Understanding dbt
What I learned from reddits "I'm not getting it...what's the point of DBT?"
From the Seattle Data Guy I learned dbt is “literally just a Jinja templater that runs your SQL in the right order“
Additonally he listed some pros and cons and referenced to this tutorial.
The pros:
It’s Open Source
Comes with version control
Doesn’t require specific skill
Testing build in
Well documented
The cons:
SQL based
Doesn’t have debugging functionality
Dbt is just the T
There is a nice Reddit post about dbt and what ist the point about it. As I have similar questions and no practical experiences I try to summarize what is discussed:
The author starts with this summary but nevertheless understands the need for a tool like dbt:
Modularity and Reusability: DBT allows for the creation of reusable and modular data models, which can be easily shared across different projects and teams. This makes it easier to maintain consistency across the organization and reduces the duplication of effort.
Version Control: DBT integrates with version control systems like Git, allowing data engineers to track changes to the data pipeline over time. This feature is crucial for maintaining data integrity and auditability.

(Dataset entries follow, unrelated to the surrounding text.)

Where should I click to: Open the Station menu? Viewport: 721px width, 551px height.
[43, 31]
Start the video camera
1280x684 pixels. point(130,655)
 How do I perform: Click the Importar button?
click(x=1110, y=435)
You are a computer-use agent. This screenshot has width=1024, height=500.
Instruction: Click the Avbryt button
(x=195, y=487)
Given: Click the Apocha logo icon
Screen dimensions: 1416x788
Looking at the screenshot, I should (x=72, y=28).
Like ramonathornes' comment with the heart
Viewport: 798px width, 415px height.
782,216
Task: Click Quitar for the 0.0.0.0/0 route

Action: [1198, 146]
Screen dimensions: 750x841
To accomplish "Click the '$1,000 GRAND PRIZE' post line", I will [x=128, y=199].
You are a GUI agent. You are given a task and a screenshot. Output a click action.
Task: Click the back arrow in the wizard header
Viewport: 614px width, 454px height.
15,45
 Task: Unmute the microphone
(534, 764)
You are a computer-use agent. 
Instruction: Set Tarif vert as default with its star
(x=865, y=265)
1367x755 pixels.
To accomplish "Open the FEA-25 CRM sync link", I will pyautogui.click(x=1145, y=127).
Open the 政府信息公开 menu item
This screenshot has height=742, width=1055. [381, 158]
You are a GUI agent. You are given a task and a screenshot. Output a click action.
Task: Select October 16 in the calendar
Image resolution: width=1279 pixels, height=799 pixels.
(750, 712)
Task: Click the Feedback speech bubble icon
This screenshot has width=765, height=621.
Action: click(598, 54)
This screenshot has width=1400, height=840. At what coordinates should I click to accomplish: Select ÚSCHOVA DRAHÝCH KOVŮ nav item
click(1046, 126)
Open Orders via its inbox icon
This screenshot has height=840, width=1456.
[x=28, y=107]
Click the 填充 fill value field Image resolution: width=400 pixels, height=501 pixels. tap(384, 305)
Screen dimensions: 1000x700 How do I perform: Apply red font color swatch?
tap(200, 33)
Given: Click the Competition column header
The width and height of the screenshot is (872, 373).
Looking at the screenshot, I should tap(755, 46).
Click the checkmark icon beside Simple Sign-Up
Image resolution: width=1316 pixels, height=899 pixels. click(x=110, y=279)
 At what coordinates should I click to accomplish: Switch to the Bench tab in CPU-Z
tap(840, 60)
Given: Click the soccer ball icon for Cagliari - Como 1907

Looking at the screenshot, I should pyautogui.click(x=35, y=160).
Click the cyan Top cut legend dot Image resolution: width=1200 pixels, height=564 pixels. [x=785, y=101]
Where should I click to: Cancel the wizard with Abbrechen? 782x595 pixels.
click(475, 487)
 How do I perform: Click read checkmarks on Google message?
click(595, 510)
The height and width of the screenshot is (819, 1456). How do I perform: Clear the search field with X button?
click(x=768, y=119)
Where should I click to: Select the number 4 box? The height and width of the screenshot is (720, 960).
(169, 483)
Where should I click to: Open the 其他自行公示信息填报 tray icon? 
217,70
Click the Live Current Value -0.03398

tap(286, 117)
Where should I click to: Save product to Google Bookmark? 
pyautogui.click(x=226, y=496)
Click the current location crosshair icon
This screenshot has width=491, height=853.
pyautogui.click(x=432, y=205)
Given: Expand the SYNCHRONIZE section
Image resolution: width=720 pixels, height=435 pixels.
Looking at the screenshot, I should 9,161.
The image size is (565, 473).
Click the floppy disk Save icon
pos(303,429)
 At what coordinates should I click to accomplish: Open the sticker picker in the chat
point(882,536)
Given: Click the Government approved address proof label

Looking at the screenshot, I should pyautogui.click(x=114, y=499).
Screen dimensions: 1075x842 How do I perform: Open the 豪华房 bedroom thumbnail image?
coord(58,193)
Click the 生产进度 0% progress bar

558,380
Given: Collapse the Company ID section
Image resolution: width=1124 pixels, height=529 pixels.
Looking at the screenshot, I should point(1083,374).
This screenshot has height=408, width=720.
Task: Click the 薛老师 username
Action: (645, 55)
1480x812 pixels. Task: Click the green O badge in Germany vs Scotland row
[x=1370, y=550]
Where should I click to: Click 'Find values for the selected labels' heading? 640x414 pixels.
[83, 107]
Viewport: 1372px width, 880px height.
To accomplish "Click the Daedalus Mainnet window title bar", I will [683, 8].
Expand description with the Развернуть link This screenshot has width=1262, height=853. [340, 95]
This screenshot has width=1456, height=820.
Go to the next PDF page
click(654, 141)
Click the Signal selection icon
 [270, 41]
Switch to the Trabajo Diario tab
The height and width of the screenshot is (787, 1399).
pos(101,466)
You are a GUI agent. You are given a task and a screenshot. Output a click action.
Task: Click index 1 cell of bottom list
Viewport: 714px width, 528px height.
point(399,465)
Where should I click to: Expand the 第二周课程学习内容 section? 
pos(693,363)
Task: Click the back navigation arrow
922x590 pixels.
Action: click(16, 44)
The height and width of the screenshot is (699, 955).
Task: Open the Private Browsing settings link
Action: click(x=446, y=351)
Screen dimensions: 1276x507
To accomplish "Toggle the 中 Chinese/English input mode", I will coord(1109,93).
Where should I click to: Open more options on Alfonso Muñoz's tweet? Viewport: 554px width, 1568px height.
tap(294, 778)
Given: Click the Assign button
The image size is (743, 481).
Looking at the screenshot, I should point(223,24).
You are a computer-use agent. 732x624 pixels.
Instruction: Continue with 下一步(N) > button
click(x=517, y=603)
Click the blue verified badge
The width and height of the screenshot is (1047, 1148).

Testing and Validation: DBT includes built-in testing and validation features, which enable data engineers to test data pipelines and ensure that the output is accurate and consistent with the input data.
Collaboration: DBT's collaborative features allow multiple team members to work on the same project simultaneously, which increases productivity and reduces the likelihood of errors.
Now, discussion results in some common insights:
dbt helps to automate a lot of things
It enables good software engineering principles for data pipelining
Documentation during development helping to create data lineage
You still need other tools like
orchestration e.g. Dagster, Airflow
CI eg. Jenkins
Extraction/Load e.g. Meltano
Data Quality e.g. Interzoid, Great Expectations
Jinja and macros make everything more flexible than SQL with templates
It handles relationships and dependencies between models
Data Analyst and Data Scientist can automate stuff without data engineering dependencies and without having to learn CLI git/version control
Focus on business logic instead on DDL
“Dbt makes sense when you are small-scale and want to write sql transformations in a warehouse. It may not make sense for places that have big data and use spark to transform on a data lake.”
Finally there is also the insight that there is a regular repeated question why dbt is used for. One final insight which is very important is - it depends on your use case if it is useful or not.